Can US President-elect Joe Biden walk and chew gum at the same time? If walking is managing domestic pressures, and chewing gum is pursuing a balanced foreign policy, the answer is far from clear.
The tension between bipartisan calls to contain China and the imperative of cooperating with Chinese President Xi Jinping on climate change is a case in point.
Biden plans to marshal a broad alliance of democratically-minded Pacific and European countries to check China’s expansionism.
In Xi’s view, however, China may be able to use the promise to cooperate on climate change as a source of leverage with which to thwart Biden’s containment strategy, especially in light of Republican opposition to climate action and hostility toward China.
The stakes could not be higher. Humanity faces a truly calamitous future if the world’s two largest economies – and largest CO2 emitters – don’t commit to cooperating to address climate change.
And yet the grim prospect that the Sino-American geopolitical competition will hamper climate cooperation is rarely discussed in either Washington or Beijing.
Even if Republicans do not manage to block climate action today, there is the risk that a Republican administration – possibly even led by a second-term President Donald Trump – could reverse them in 2024, as Trump did when he became president in 2017.
In the United States, the prevailing wisdom is that curtailing its CO2 emissions is in China’s self-interest. Beyond being the world’s largest CO2 emitter, China is the world’s leading consumer of coal, accounting for 52% of global use.
And high levels of pollution threaten to undermine support for the ruling Communist Party among a growing Chinese middle class demanding a cleaner environment. International pressure is also mounting.
Unfortunately, this view fails to account for China’s belief that, on climate change, the West needs it more than it needs the West.
It will thus demand a high price, especially from the US and its European allies, for its contributions. And, to avoid losing the international community’s goodwill – or overplaying its hand – it will likely proceed in a calculated manner.

— PROVIDED DATA —
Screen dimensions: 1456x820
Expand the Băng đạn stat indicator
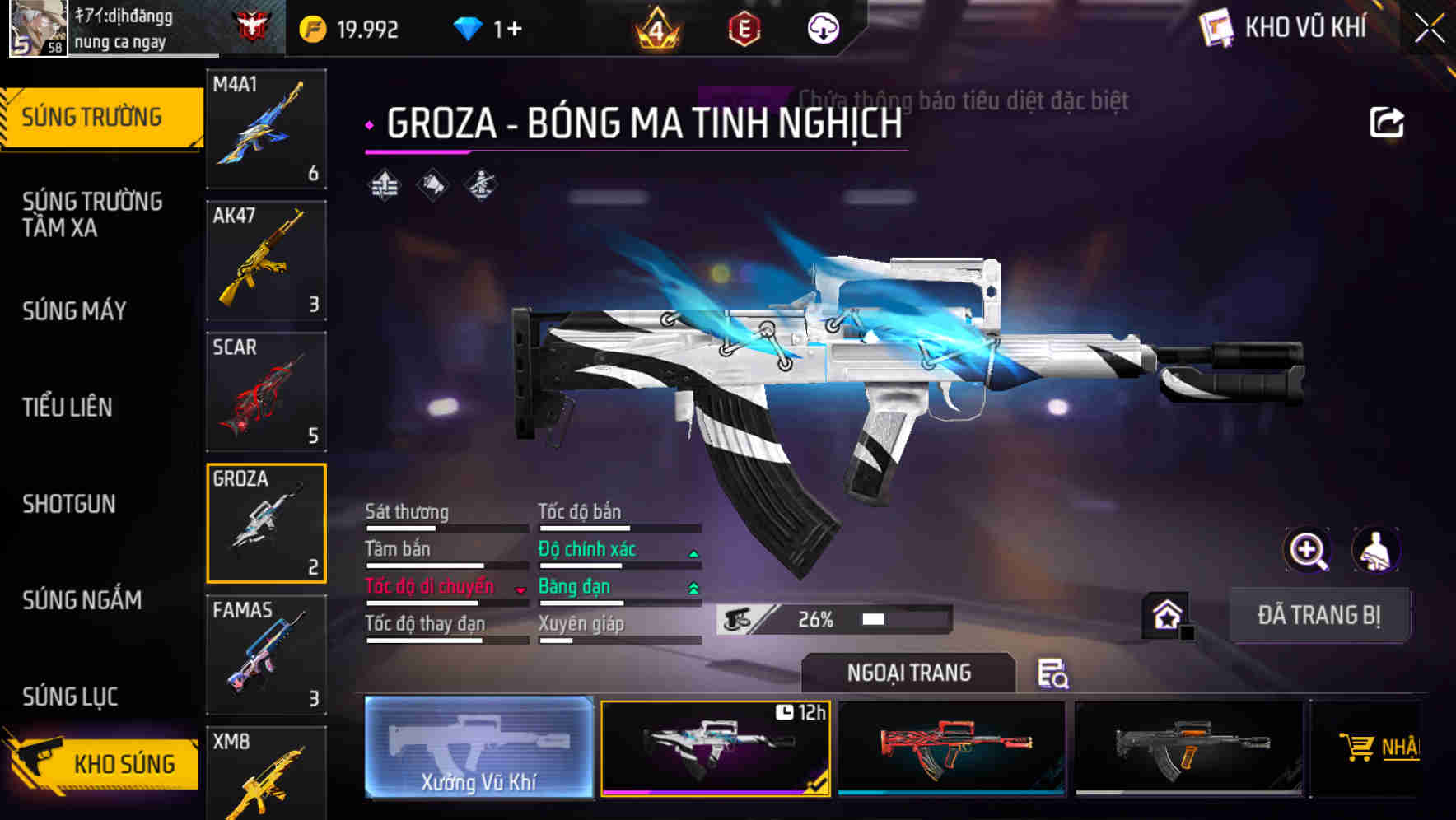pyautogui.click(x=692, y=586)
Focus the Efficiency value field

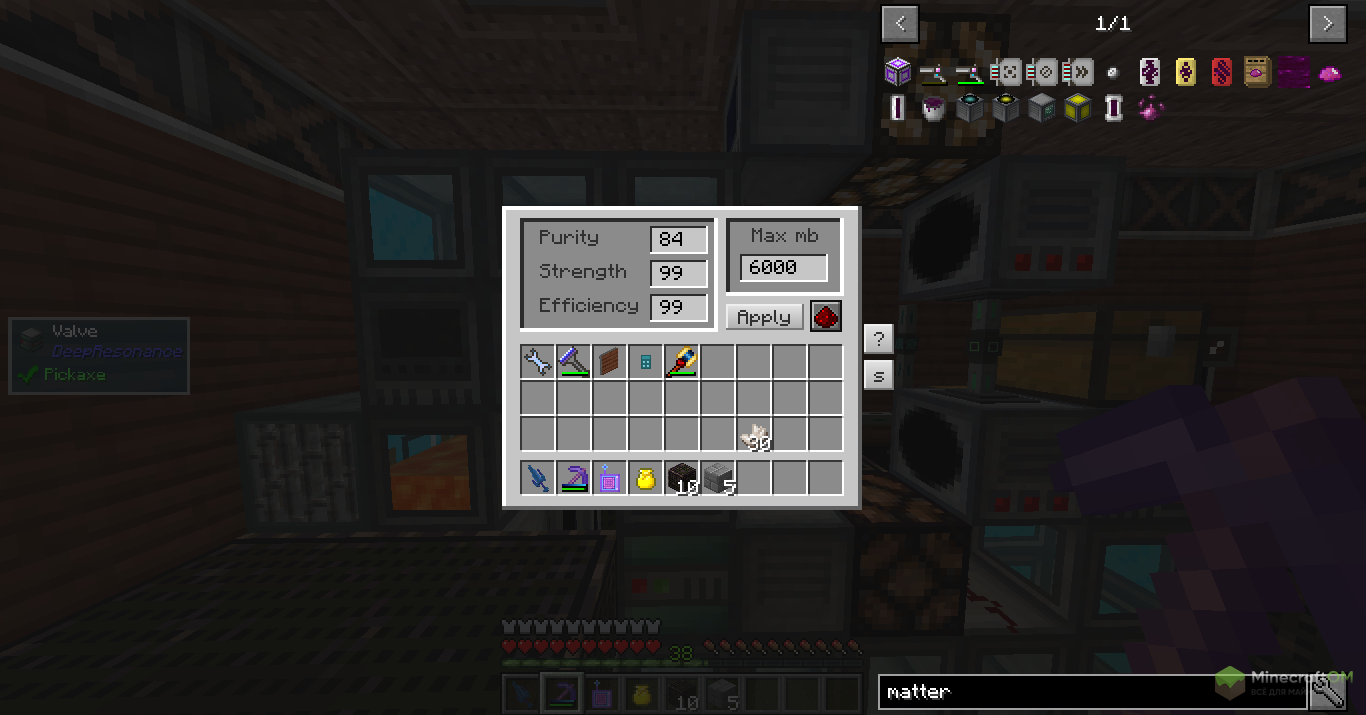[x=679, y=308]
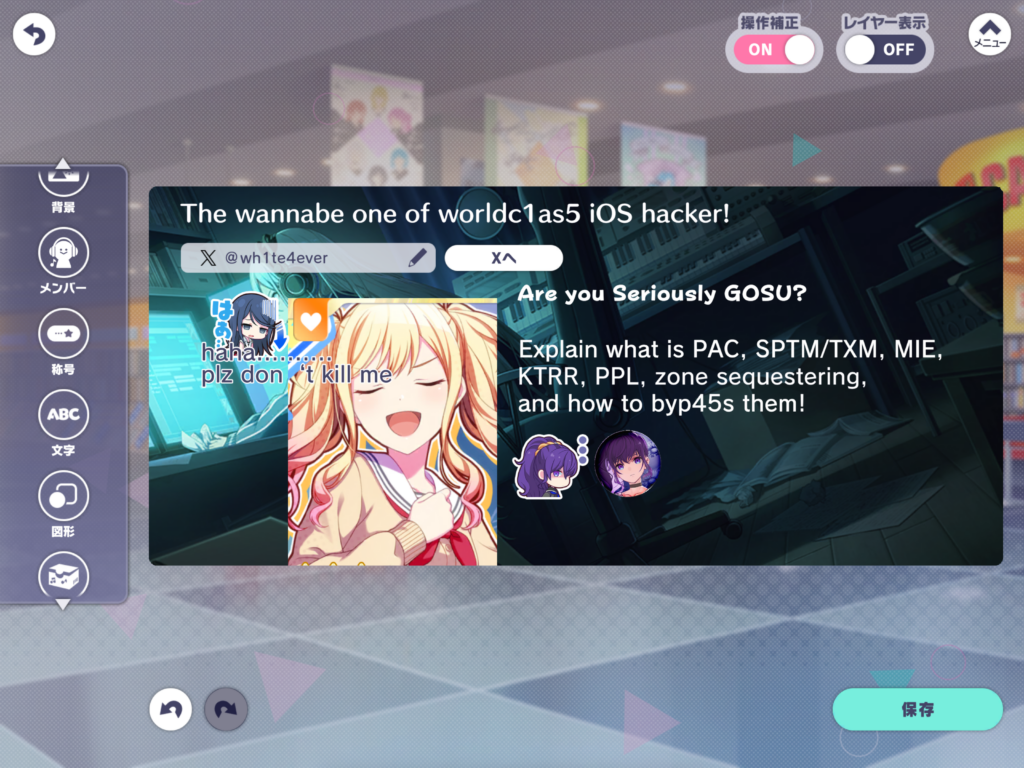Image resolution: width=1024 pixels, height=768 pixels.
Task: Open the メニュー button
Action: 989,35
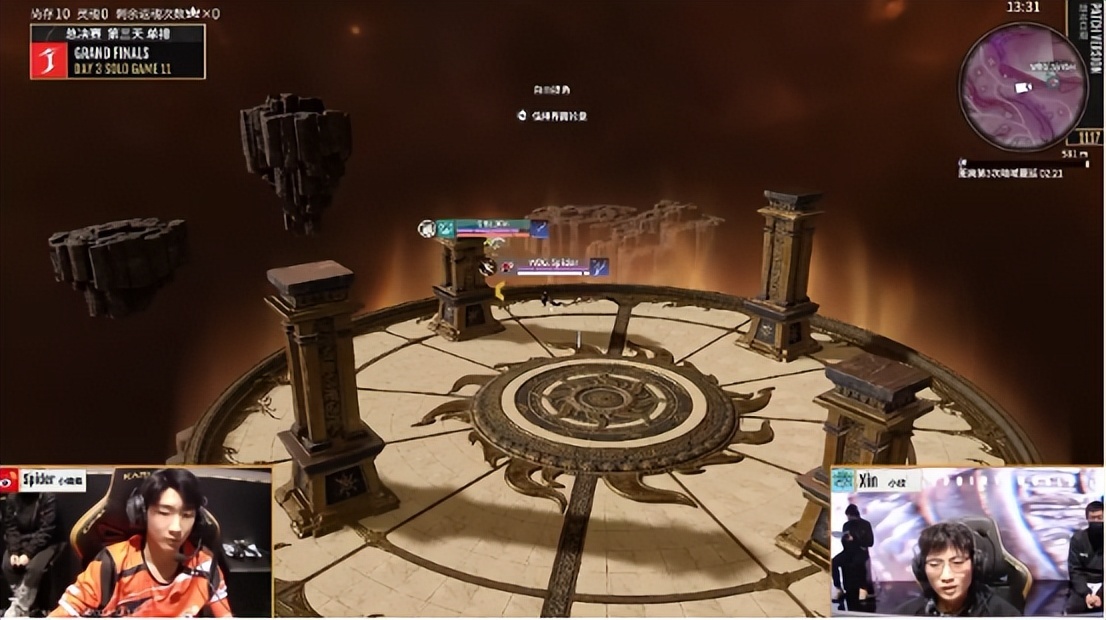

— AIM OF THE EXERCISE —
Please answer these questions using the commentary on Biden and China:
1. What share of global coal use does China account for?
2. In what year did Trump become president?
3. What does Biden plan to marshal to check China's expansionism?
The entries come from a separate source and are unrelated to the commentary on Biden and China.

— RESPONSE TO THIS TASK —
1. 52%
2. 2017
3. A broad alliance of democratically-minded Pacific and European countries